When a protagonist has nothing to learn it’s a problem for a film, because it means we don’t have much to watch. In Point Break we watch the evolution of Johnny’s broness. During an early surfing sequence Johnny blurts “I gotta be crazy!” to which Bodhi counter-offers “But are you crazy enough?” And so later in the film, Johnny understands that he must jump out of an airplane without a parachute, free-fall tackle Bodhi in mid-air and hold a gun to his head. That’s drama.

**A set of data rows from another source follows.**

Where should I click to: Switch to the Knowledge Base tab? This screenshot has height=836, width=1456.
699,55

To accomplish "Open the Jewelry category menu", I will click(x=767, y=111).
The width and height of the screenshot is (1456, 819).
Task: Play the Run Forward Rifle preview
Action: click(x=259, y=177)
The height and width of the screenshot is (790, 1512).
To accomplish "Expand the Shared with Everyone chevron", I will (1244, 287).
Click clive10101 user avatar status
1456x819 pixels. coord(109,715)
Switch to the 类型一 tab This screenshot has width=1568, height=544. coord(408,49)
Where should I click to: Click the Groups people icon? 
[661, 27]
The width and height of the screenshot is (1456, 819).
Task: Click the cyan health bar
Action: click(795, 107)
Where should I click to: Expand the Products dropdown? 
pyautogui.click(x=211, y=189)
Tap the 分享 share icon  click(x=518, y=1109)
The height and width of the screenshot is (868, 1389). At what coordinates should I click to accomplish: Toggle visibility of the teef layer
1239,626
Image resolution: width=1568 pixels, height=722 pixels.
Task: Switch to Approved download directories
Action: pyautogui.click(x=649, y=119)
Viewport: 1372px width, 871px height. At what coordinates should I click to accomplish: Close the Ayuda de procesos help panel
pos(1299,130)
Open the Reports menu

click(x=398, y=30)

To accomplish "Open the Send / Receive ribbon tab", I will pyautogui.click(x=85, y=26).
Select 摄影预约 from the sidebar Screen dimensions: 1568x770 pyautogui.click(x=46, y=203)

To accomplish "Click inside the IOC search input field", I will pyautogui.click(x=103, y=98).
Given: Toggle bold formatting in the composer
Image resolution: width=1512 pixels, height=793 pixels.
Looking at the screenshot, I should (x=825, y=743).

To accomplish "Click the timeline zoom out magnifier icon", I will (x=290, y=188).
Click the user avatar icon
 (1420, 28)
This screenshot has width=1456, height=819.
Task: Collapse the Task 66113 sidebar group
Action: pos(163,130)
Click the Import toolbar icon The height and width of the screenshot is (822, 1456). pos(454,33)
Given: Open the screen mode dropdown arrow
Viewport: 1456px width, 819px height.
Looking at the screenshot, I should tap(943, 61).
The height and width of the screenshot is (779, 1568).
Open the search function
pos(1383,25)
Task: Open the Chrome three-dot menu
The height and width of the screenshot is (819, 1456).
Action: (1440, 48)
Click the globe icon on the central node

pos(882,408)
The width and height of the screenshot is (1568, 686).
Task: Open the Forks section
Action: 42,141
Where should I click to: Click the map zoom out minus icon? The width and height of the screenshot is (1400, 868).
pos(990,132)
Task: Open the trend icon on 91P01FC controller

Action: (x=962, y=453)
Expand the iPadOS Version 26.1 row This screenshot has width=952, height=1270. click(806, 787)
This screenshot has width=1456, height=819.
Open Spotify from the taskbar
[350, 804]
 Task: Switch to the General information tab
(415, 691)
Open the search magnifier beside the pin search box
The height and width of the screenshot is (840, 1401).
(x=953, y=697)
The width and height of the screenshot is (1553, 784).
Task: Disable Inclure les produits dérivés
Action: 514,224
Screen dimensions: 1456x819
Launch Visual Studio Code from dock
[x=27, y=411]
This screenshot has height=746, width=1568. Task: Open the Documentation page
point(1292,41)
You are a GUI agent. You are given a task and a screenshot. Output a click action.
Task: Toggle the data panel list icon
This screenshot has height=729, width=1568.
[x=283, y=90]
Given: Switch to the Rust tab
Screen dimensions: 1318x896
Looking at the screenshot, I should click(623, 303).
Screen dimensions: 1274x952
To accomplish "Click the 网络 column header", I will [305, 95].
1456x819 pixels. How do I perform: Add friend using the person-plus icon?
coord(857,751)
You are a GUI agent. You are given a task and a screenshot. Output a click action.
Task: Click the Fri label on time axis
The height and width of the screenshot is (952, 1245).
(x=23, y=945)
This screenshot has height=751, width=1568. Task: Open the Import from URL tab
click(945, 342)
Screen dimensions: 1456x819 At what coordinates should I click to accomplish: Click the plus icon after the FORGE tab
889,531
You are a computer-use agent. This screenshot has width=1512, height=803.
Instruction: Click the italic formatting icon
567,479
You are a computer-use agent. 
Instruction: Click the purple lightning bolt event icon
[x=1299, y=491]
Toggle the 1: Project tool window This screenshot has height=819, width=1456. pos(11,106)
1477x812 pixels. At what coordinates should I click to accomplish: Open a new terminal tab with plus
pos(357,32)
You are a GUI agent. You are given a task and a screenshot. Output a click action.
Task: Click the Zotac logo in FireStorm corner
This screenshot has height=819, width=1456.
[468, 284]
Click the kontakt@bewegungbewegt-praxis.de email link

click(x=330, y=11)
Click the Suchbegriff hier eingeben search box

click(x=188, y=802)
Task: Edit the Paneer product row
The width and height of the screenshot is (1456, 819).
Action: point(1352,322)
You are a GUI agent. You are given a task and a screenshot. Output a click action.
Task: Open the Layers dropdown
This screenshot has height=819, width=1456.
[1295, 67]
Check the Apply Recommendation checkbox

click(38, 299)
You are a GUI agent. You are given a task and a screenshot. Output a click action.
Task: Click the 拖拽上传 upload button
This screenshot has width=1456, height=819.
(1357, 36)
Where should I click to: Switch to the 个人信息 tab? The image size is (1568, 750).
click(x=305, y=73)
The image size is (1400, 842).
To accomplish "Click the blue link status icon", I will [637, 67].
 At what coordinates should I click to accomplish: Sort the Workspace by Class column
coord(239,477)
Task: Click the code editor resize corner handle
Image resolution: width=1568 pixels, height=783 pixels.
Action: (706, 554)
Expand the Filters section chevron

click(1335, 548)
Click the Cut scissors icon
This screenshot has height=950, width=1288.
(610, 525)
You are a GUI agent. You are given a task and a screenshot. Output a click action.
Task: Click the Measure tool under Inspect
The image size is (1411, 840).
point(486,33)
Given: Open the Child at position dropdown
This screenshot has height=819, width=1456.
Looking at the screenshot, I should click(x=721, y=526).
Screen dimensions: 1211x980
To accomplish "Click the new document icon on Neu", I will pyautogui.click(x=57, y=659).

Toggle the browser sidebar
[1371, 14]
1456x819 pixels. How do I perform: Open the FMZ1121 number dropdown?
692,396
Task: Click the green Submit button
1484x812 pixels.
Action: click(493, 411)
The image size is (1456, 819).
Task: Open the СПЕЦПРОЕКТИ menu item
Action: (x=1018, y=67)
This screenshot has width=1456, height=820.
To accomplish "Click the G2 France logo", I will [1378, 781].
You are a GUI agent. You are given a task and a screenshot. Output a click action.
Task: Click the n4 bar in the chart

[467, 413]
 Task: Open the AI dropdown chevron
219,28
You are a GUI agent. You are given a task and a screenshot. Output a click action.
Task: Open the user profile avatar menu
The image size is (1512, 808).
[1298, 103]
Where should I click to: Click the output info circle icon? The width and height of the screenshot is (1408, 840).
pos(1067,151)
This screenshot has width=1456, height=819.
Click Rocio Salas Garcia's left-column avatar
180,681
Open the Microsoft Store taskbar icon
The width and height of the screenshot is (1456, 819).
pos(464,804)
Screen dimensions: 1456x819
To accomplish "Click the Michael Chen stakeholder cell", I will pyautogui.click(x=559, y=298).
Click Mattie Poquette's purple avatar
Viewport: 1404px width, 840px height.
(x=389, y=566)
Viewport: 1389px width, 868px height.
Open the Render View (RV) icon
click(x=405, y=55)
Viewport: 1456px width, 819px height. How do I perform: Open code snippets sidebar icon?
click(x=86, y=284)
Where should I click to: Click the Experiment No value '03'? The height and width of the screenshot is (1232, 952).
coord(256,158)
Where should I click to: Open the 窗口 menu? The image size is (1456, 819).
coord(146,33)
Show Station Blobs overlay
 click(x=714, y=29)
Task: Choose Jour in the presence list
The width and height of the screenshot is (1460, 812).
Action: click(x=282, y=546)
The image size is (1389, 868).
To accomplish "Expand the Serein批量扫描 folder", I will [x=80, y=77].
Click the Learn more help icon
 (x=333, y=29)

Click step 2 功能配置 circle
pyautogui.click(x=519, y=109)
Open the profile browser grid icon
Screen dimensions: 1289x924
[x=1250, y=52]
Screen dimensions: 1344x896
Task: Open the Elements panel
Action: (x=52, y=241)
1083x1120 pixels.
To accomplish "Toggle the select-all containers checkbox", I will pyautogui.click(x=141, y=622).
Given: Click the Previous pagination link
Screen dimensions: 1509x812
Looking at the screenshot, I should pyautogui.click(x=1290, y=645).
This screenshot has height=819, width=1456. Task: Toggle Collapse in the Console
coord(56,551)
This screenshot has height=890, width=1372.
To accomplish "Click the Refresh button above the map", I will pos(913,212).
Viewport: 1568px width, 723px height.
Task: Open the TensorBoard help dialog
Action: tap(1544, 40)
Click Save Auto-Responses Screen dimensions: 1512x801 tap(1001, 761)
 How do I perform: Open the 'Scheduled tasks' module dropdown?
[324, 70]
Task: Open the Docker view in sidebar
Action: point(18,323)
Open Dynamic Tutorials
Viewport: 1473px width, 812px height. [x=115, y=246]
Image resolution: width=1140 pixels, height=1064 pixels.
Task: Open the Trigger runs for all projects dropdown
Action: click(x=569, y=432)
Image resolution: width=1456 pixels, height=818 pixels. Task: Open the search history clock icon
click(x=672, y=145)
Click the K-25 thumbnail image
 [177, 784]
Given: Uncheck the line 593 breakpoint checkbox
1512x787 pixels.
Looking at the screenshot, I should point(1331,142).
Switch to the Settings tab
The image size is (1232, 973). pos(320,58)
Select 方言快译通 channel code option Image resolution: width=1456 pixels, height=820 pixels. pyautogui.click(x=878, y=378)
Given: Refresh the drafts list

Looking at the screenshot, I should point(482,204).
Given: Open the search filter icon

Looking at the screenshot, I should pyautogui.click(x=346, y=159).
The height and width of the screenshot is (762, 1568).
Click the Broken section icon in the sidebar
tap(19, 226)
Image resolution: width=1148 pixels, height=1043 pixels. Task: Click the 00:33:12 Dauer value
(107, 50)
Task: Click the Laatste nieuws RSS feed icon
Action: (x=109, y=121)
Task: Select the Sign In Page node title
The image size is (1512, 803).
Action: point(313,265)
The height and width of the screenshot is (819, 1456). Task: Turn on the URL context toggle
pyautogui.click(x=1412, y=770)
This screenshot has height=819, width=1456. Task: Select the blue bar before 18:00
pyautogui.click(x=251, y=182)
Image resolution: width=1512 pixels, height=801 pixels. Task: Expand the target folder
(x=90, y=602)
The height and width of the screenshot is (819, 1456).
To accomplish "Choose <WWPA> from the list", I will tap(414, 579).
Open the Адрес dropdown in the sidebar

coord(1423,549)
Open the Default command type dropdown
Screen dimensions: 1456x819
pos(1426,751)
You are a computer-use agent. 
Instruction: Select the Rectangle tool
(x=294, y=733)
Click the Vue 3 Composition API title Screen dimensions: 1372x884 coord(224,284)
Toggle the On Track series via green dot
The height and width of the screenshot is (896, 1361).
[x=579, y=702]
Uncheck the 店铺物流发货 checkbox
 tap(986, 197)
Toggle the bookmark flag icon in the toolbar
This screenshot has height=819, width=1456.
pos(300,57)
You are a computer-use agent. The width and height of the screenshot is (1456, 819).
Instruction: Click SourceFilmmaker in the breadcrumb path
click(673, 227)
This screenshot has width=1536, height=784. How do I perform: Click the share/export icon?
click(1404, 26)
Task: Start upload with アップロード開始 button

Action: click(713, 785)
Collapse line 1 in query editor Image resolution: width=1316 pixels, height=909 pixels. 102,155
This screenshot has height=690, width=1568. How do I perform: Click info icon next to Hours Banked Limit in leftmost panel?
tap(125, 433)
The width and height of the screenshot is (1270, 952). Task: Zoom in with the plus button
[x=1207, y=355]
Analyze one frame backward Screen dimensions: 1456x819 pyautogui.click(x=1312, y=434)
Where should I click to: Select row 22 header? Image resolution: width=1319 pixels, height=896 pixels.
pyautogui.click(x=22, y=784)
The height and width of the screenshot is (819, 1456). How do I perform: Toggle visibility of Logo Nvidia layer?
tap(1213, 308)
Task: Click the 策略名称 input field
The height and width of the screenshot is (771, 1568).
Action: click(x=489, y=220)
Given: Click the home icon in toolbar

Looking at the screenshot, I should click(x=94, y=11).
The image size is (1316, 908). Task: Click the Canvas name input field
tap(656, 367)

By contrast, Zero Dark Thirty is a little light on drama. The plot of Zero Dark Thirty is: Maya starts off as a super-bro who thinks she knows stuff, and then she’s proved right. The end.

Like most sequels, Zero Dark Thirty is a weaker piece of film art than the original. It just doesn’t have the same weighty ideas at work as its predecessor. Point Break was about making meaningful choices between subtle though significant differences in varieties of Broness. Zero Dark Thirty is about being stubbornly a bro when you think you know what you know.

Johnny faced serious decisions like: do I shoot the man of my bromatic dreams, or yell at the sky as I fire my whole clip into it?  Maya just participates in a long series of scenes that reiterate the fact that she’s more bro than everyone she works with.  During one meeting, her co-workers all respond to a yes-or-no question with things like “a weak 60 per cent he’s there” until she frustratedly states: “It’s 100 per cent. Okay, 95 per cent, because I know certainty freaks you guys out. But it’s 100.”

In the same way Ingmar Bergman’s cinema spirals out elegantly from its central thematic concern with death, Bigelow’s cinema tactically raids us with its prioritized thematic concern with dudeness. But with Zero Dark Thirty, she may have exhausted her subject. You can’t help but think that maybe Point Break is one of those works of art that contain everything, and therefore there was nothing of substance left for Bigelow to work with in the follow-up. Point Break reached Shakespearean heights with its dialogue. Zero Dark Thirty mostly has the feel of an uninventive campfire story told by a dorky dad.

It’s not a bad film, but neither is it Oscar worthy. Does it really makes sense to reward Zero Dark Thirty just to make up for the sins committed against Point Break? I don’t know. Godfather II and Lord of the Rings: Return of the King are the only sequels ever to win best picture at the Oscars. Will Zero Dark Thirty join them on Sunday night? We’ll find out. I want to know why they didn’t just call it Point Break 2.